It was designed by Vincent Harris in a Neo-Georgian style, with a concrete frame clad with very wide, thin bricks, with Portland stone dressings and a steep leaded hipped roof. The end pavilions are topped by gilded unicorns.

The ceremonial entrance overlooks the moat and leads into the reception hall which is lined with local Doulting stone and paved with black and white Italian marble. It also features a blue and gold wall clock, encircled by the signs of the zodiac and equipped with its own wind indicator. The Conference Hall is the largest room in the building. The names of all Mayors and Lord Mayors of Bristol since 1216 are cut into the stone walls. The walls of the Lord Mayor's Reception Room are panelled in English walnut and there is a colourful frieze displaying the heraldry of the Bristol trade guilds, and, in gold leaf, the names of famous Bristolians.

The building was originally known as the Council House, but was renamed City Hall by George Ferguson, CBE, the Mayor of Bristol, on his first day in office on 19 November 2012.

==Features==
The ceiling of the council chamber was designed by John Armstrong (1893–1973) and depicts buildings in Bristol at the edge and the centre details sailing ships from different periods of Bristol history. The four corners show the allegorical figures of Enterprise, Wisdom, Industry and Navigation. The ceiling in the Conference Room is by Sir Walter Thomas Monnington (1902–1976) on the theme of molecular and atomic fusion.
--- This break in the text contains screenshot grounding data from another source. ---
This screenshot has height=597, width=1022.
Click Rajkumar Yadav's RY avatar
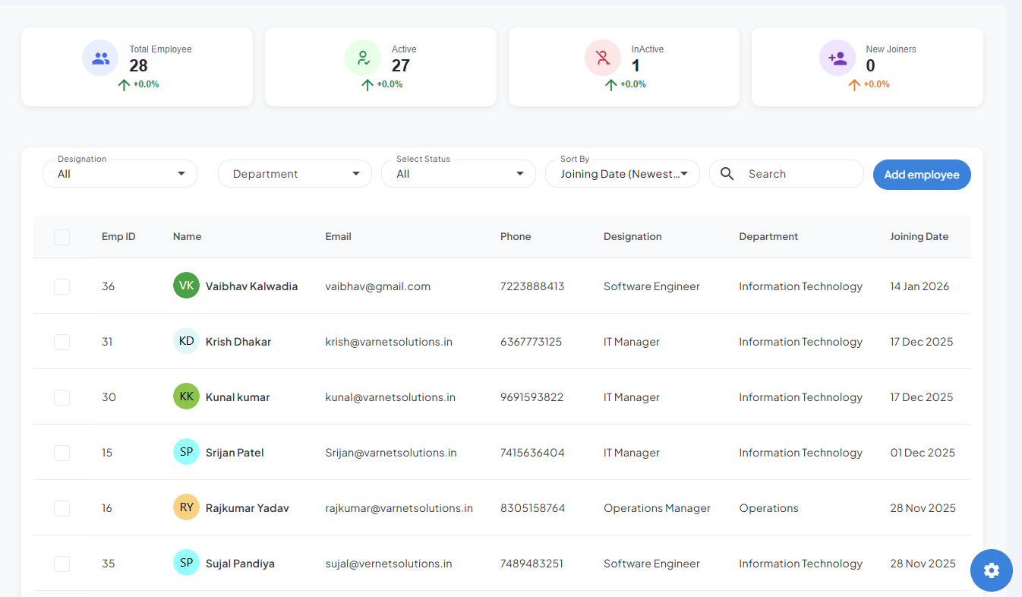186,507
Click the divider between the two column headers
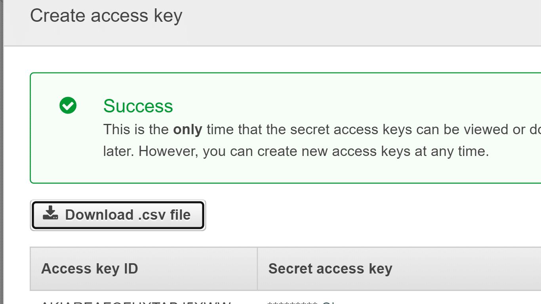 [x=257, y=269]
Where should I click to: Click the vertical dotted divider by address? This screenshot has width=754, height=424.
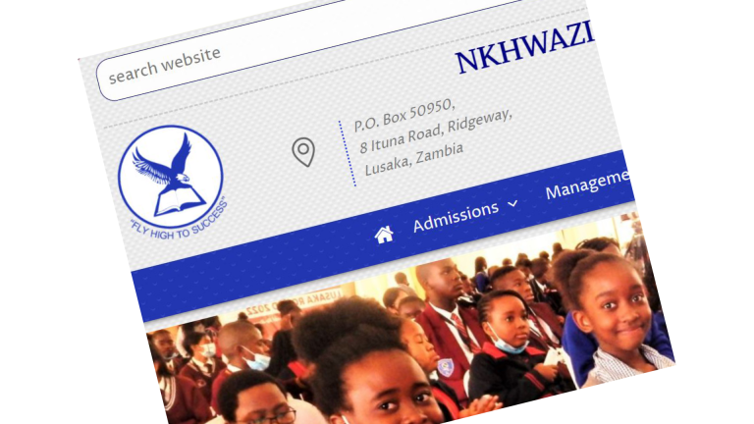point(348,153)
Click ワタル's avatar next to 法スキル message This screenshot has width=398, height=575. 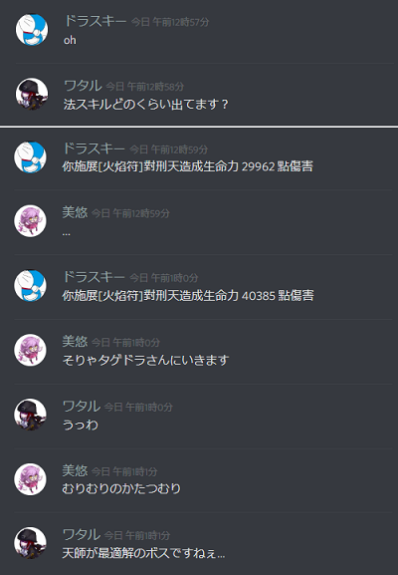point(32,94)
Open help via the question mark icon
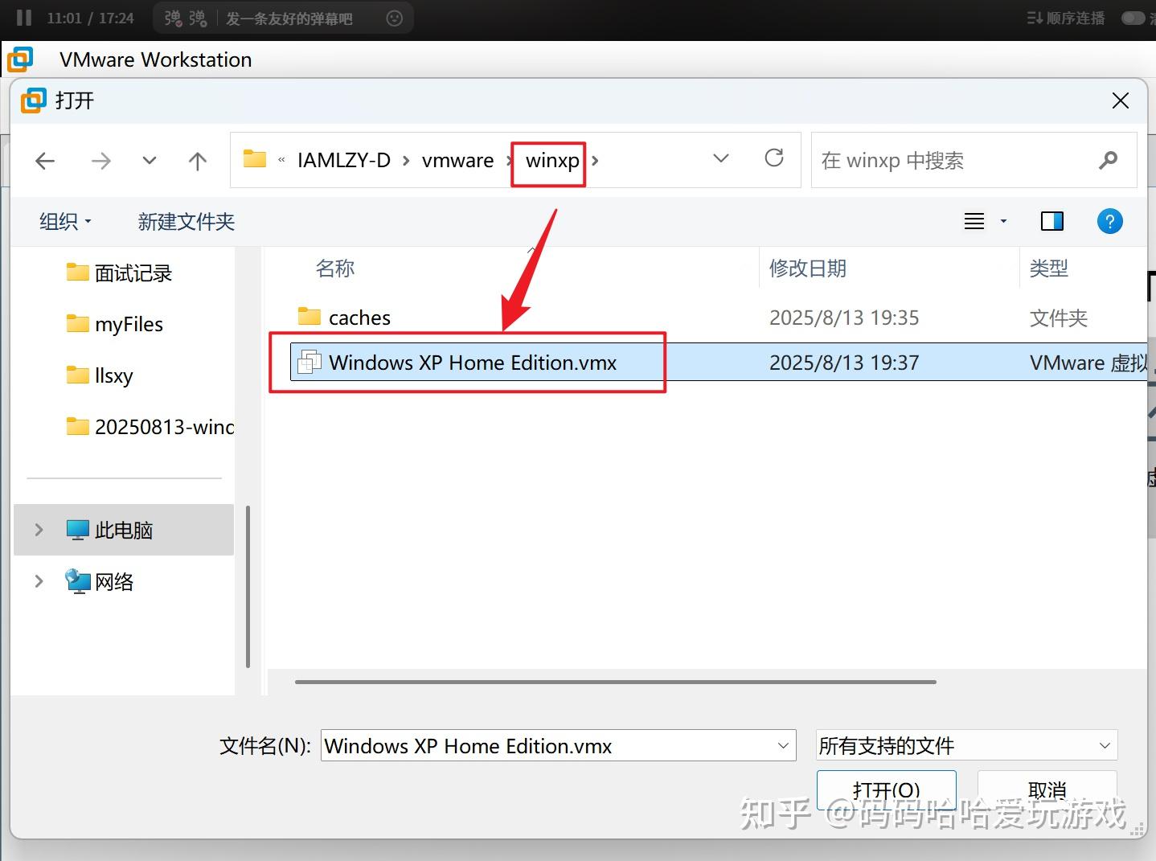This screenshot has height=861, width=1156. (x=1110, y=221)
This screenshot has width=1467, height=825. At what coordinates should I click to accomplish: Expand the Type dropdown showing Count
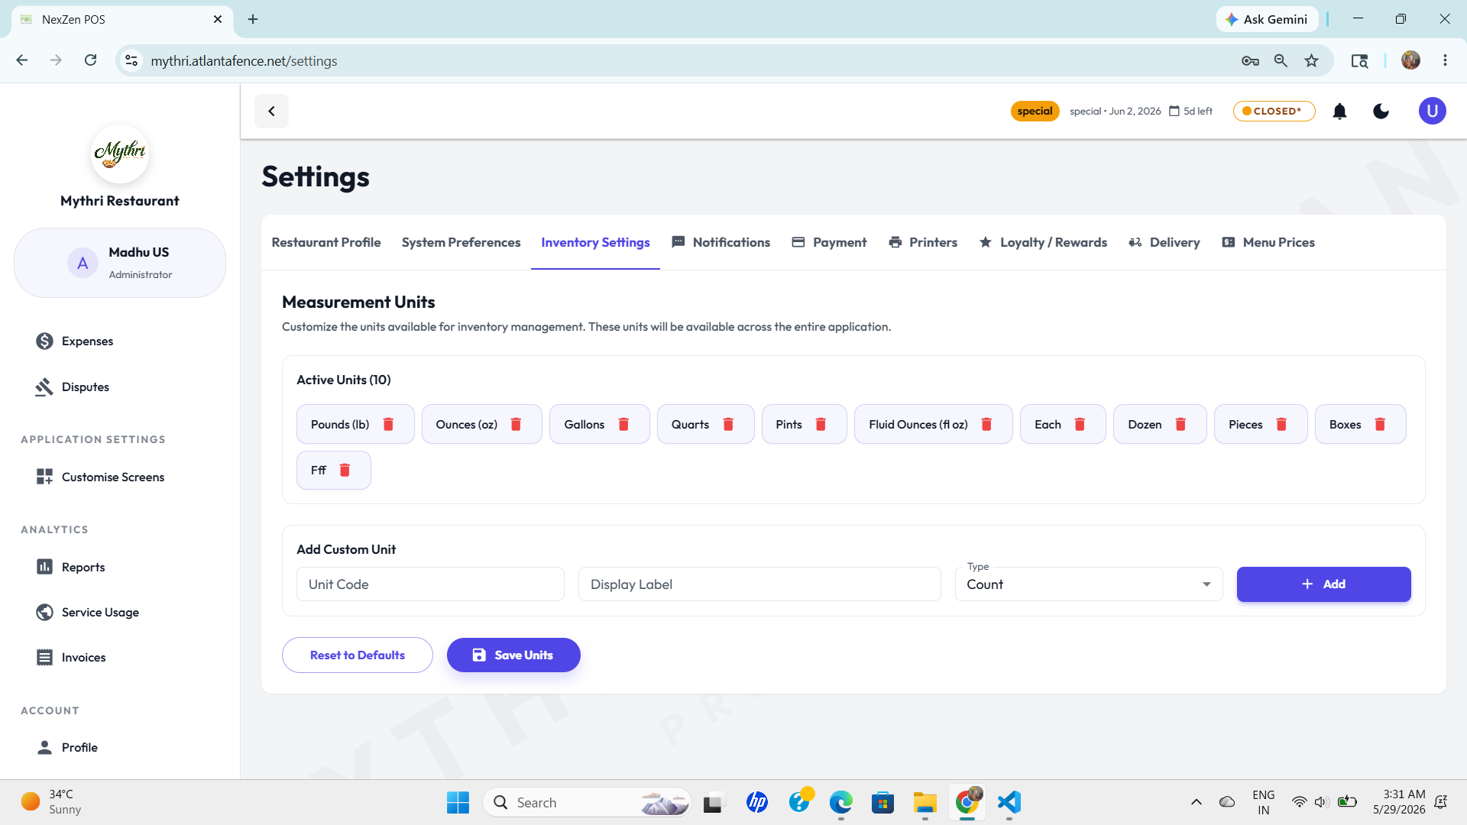(x=1089, y=584)
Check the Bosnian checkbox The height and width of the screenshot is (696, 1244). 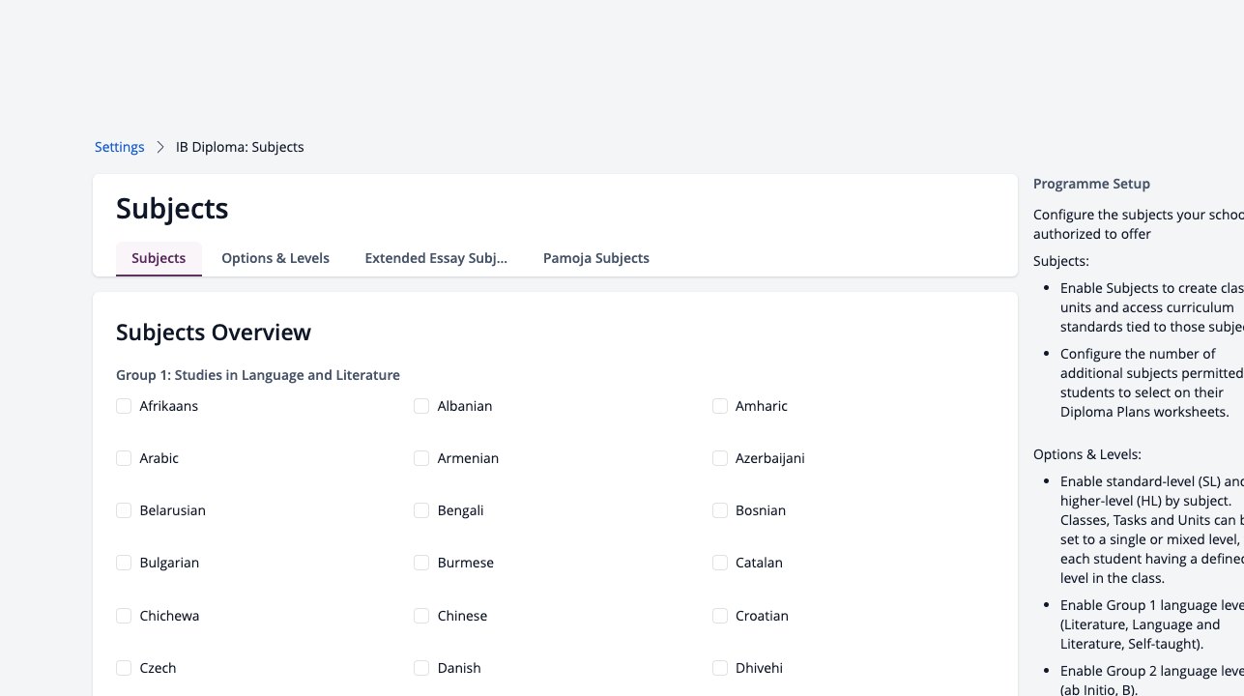[720, 510]
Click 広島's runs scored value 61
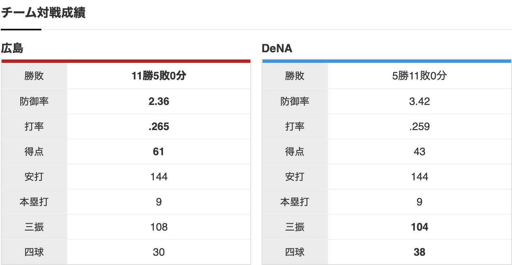This screenshot has width=512, height=265. [159, 152]
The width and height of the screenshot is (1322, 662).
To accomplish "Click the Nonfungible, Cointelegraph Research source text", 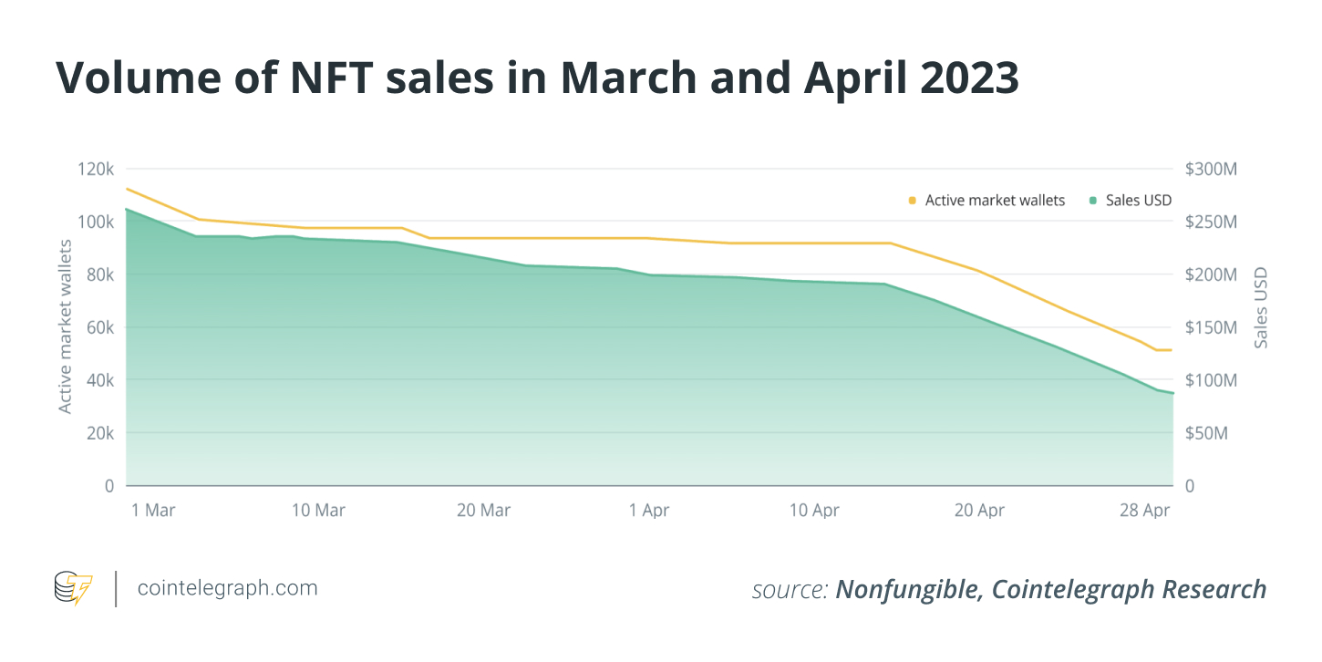I will (1051, 590).
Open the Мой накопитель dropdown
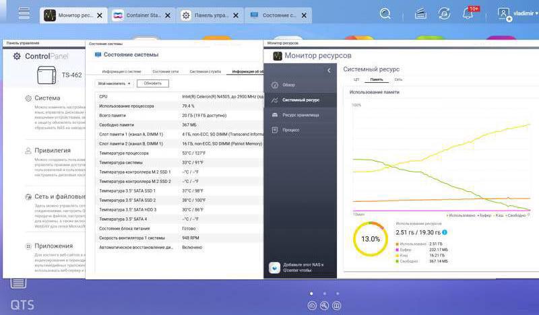This screenshot has width=539, height=315. (x=114, y=83)
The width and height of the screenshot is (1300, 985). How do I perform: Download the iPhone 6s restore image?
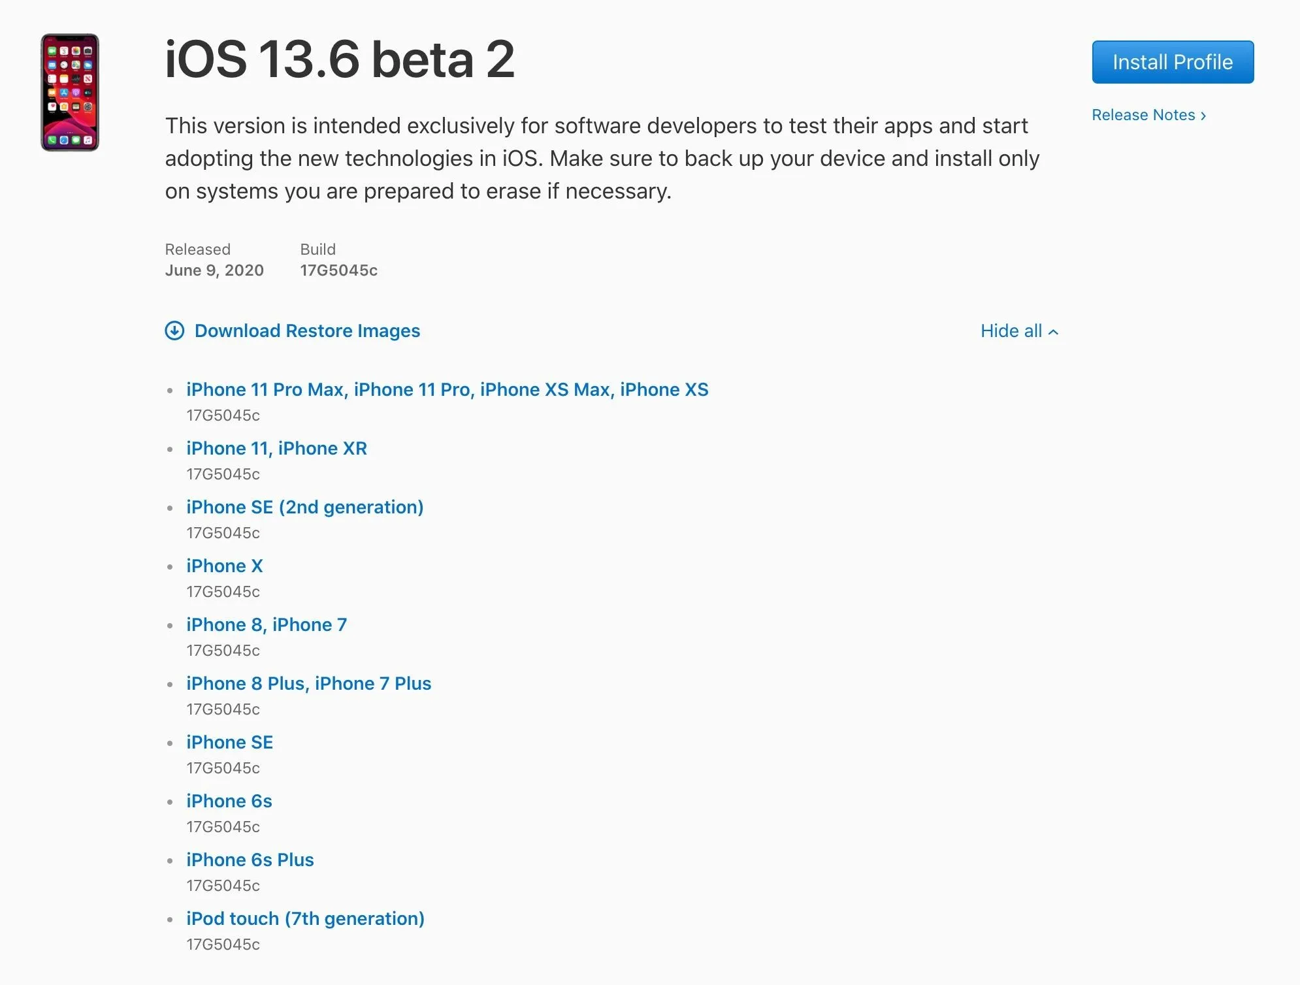point(229,801)

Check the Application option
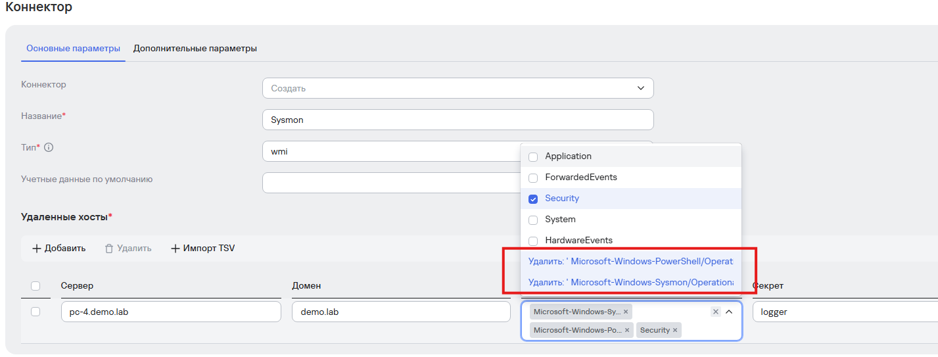533,156
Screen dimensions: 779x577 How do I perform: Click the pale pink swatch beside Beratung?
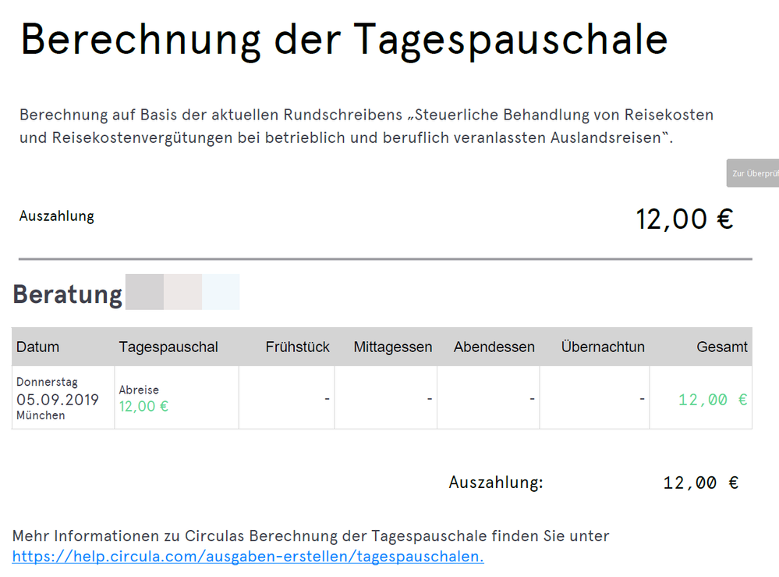coord(182,292)
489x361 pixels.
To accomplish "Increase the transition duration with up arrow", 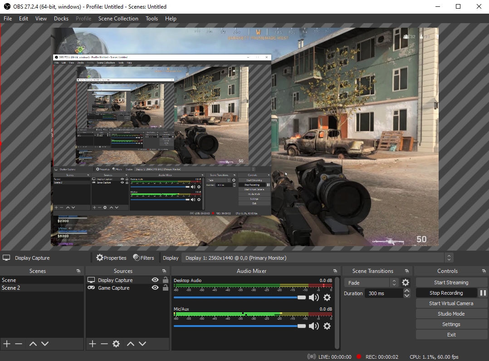I will pos(406,291).
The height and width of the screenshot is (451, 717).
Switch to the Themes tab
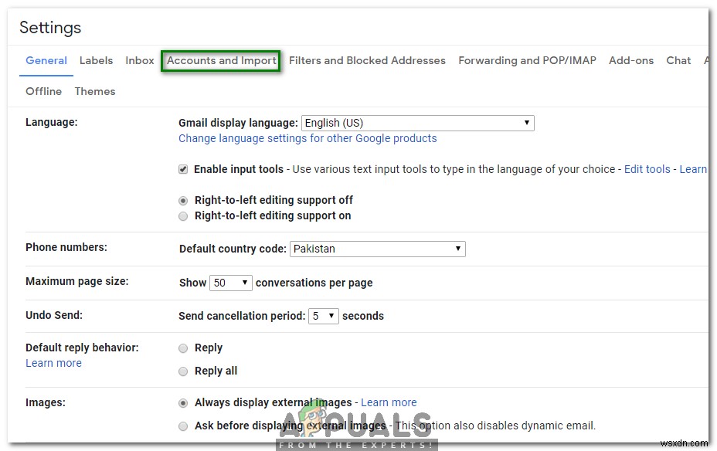(x=94, y=91)
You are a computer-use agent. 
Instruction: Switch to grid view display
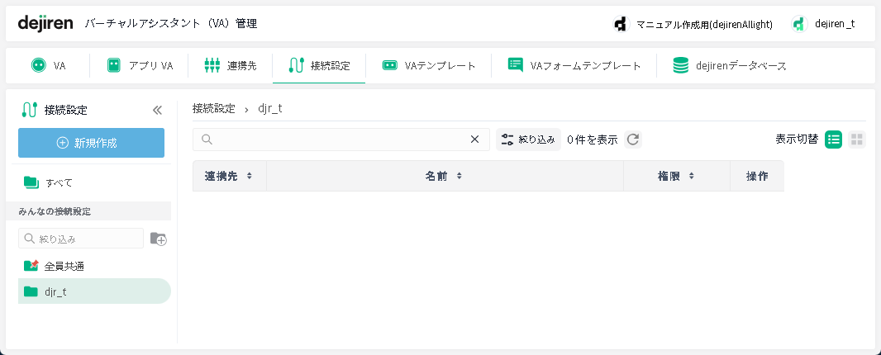coord(857,140)
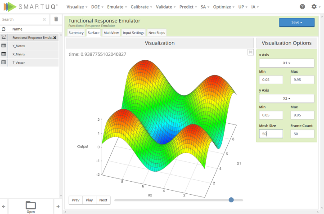Screen dimensions: 324x214
Task: Click the Mesh Size input field
Action: [271, 134]
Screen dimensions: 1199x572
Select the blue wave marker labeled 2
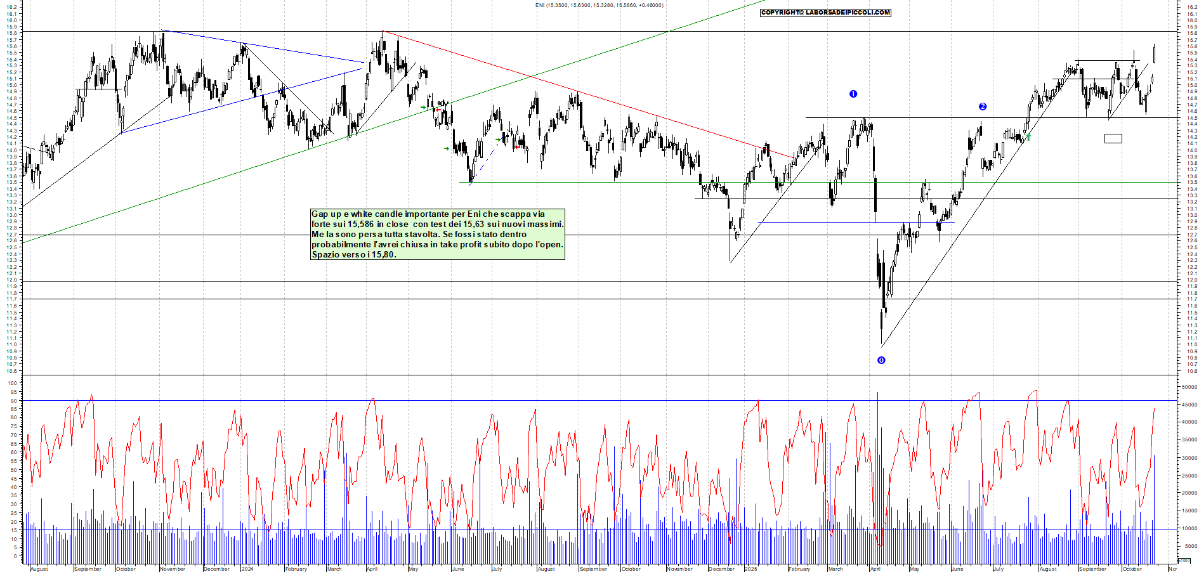(x=983, y=107)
In 2005 a bust of Tony Benn, the famous Labour Party politician and the Member of Parliament for the former Bristol South East constituency from 1950 to 1960, and again from 1963 to 1983, was unveiled by Benn himself in the building's foyer.

==Environmental aspects==
Refurbishment of the electrical and heating systems have incorporated the use of rainwater recycling for flushing toilets and an air-conditioning system that will discharge excess heat into the surrounding water filled moat rather than expelling it into the atmosphere.

==In popular culture==
- One of the building's gilded unicorns appears in the opening credits of the first and fifth series of the television series Skins.
- One of the unicorns also features in a hologram on the latest edition of the £B10 banknote of the Bristol Pound.